Vous pensez peut-être parler avec franchise, pourtant, certaines phrases du quotidien laissent des traces bien plus lourdes qu’il n’y paraît. La grossophobie ne crie pas toujours fort : elle se glisse souvent dans des mots ordinaires, répétés sans y penser, mais jamais sans effet.
Quand le langage devient un miroir déformant
La grossophobie ne se résume pas aux insultes évidentes. Elle s’infiltre dans des remarques présentées comme anodines ou inquiètes, et qui finissent par transformer le corps des personnes grosses en sujet public, discutable et constamment évalué. Ces phrases, dites sans intention de nuire, participent pourtant à une violence sociale bien réelle.

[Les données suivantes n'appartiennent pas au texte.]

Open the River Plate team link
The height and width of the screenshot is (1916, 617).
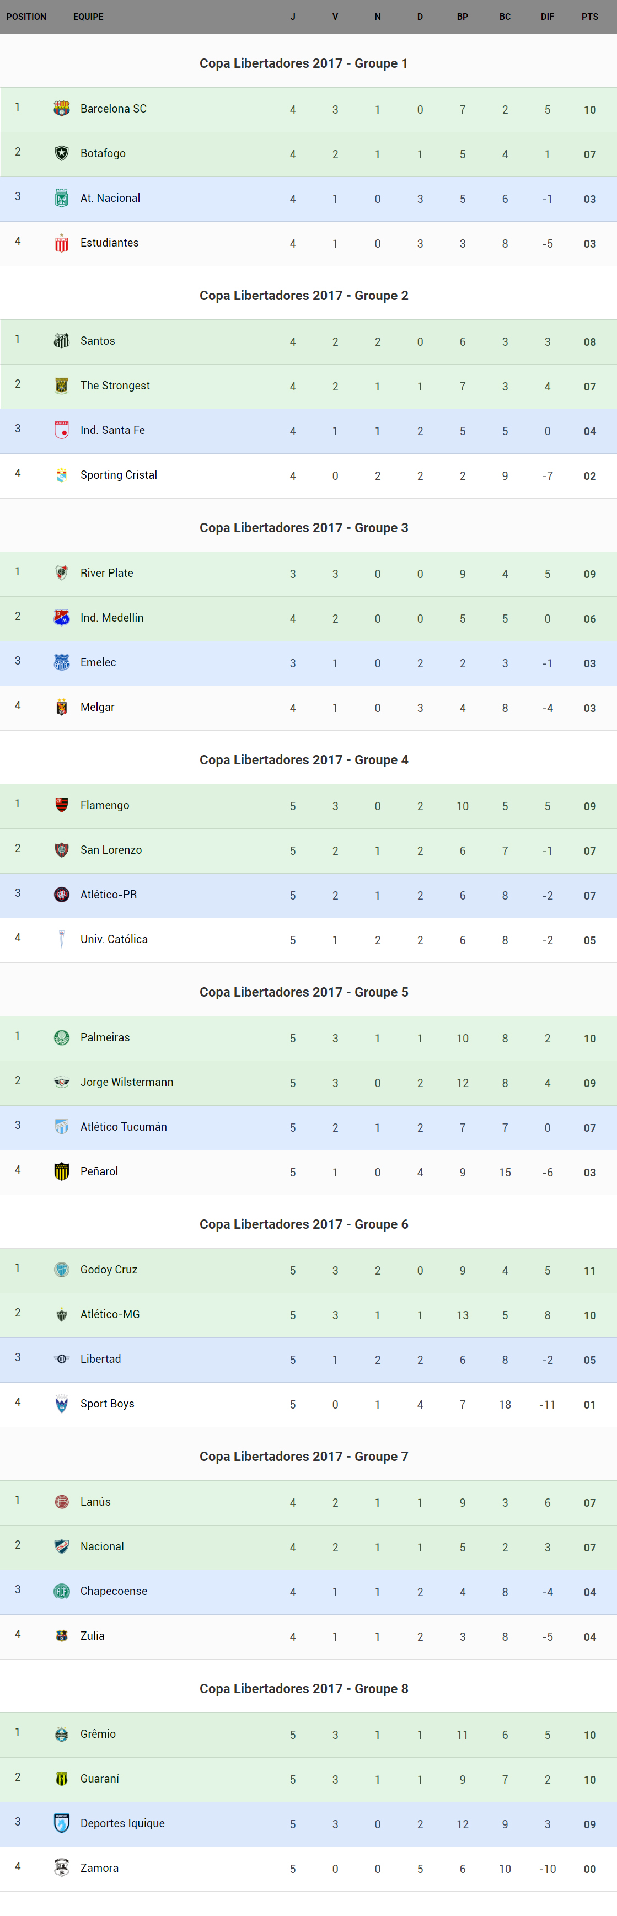pyautogui.click(x=107, y=573)
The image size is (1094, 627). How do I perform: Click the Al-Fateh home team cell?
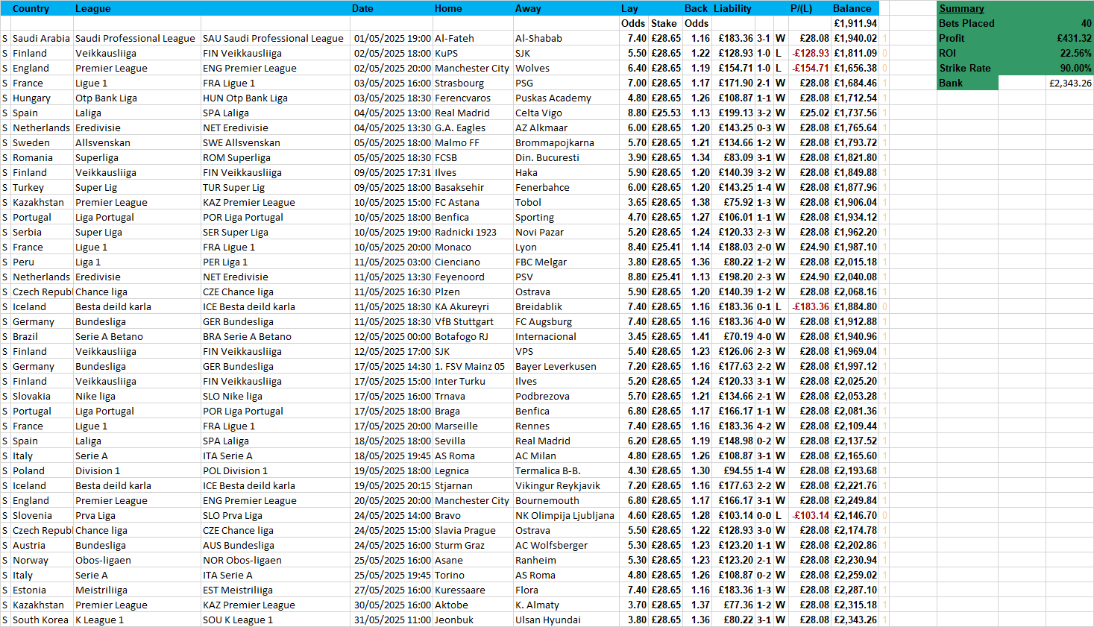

Dire à quelqu’un : « Tu as encore pris du poids » peut sembler relever de l’observation ou de la préoccupation. En réalité, cette remarque impose une lecture extérieure du corps, comme s’il devait être validé ou corrigé. Elle suppose aussi que le poids serait forcément un problème, et efface tout le reste : la santé mentale, le bien-être, la vie tout simplement. Le corps devient un bulletin de notes que tout le monde se sent autorisé à commenter.
Autre exemple fréquent : « Quel appétit ! Pense à en laisser pour les autres ». Sous couvert d’humour, cette phrase transforme l’acte de manger en faute morale. Elle suggère que certaines personnes devraient se restreindre davantage que d’autres, comme si le plaisir alimentaire leur était conditionnel. Résultat : la table, censée être un lieu de partage, devient un espace de surveillance.
Et que dire du fameux : « Tu serais tellement plus belle si tu perdais du poids ». Derrière ce faux compliment se cache une norme brutale : la beauté serait incompatible avec les corps gros. Le message est clair, même s’il n’est pas dit explicitement : votre corps actuel ne mérite ni admiration ni amour. Or, chaque corps est déjà digne, déjà valable, déjà beau.
Dans le milieu médical, certaines phrases prennent une dimension encore plus grave. Répondre trop vite « C’est à cause de votre poids » face à des symptômes variés revient à réduire une personne à un chiffre sur une balance. Cette simplification peut retarder des diagnostics, minimiser des douleurs réelles et décourager les patientes de consulter. Le corps gros n’est pas un obstacle à la médecine ; il mérite une prise en charge sérieuse, attentive et respectueuse.
Des mots qui laissent des marques durables
Ces remarques répétées forment ce que l’on appelle des micro-agressions. Isolées, elles peuvent sembler insignifiantes. Accumulées, elles créent un climat de tension permanente. De nombreuses études montrent que les personnes grosses sont davantage exposées à l’anxiété, à la dépression et à l’isolement social. Elles évitent parfois certains lieux, certains soins, certaines opportunités, par peur d’être jugées.
Rappelons-le : en France, près d’une personne sur deux est en surpoids. Il ne s’agit donc pas d’une exception, mais d’une réalité. Continuer à banaliser ces phrases, c’est normaliser une discrimination quotidienne qui touche une grande partie de la population.
La norme minceur, un bruit de fond constant
Si ces phrases nous viennent si facilement, c’est parce qu’elles sont nourries par un imaginaire collectif omniprésent. Publicités, films, réseaux sociaux : la minceur y est souvent associée à la réussite, à la discipline et au bonheur. Cette vision réductrice influence notre manière de parler, même lorsque nous pensons bien faire. Le langage devient alors le relais discret de cette norme étroite.
Choisir des mots qui libèrent plutôt que blesser
Bonne nouvelle : il est tout à fait possible de changer. La première règle est simple : le corps des autres ne vous appartient pas. Il n’a pas besoin d’être commenté. Si vous souhaitez exprimer de l’affection ou de la joie, des phrases comme « Tu as l’air rayonnante » ou « Je suis vraiment heureux de te voir » suffisent largement.
Adopter un langage body positif, c’est reconnaître que tous les corps ont de la valeur, indépendamment de leur taille. C’est aussi comprendre que la grossophobie n’est pas qu’un malaise social : en France, les discriminations liées à l’apparence physique sont reconnues par la loi et peuvent être sanctionnées pénalement.
En définitive, lutter contre la grossophobie commence par une prise de conscience collective. En ajustant vos mots, en questionnant vos réflexes et en célébrant la diversité des morphologies, vous contribuez à créer un espace plus juste, plus doux et plus respectueux. Un monde où chaque personne peut exister pleinement, sans avoir à s’excuser de son corps.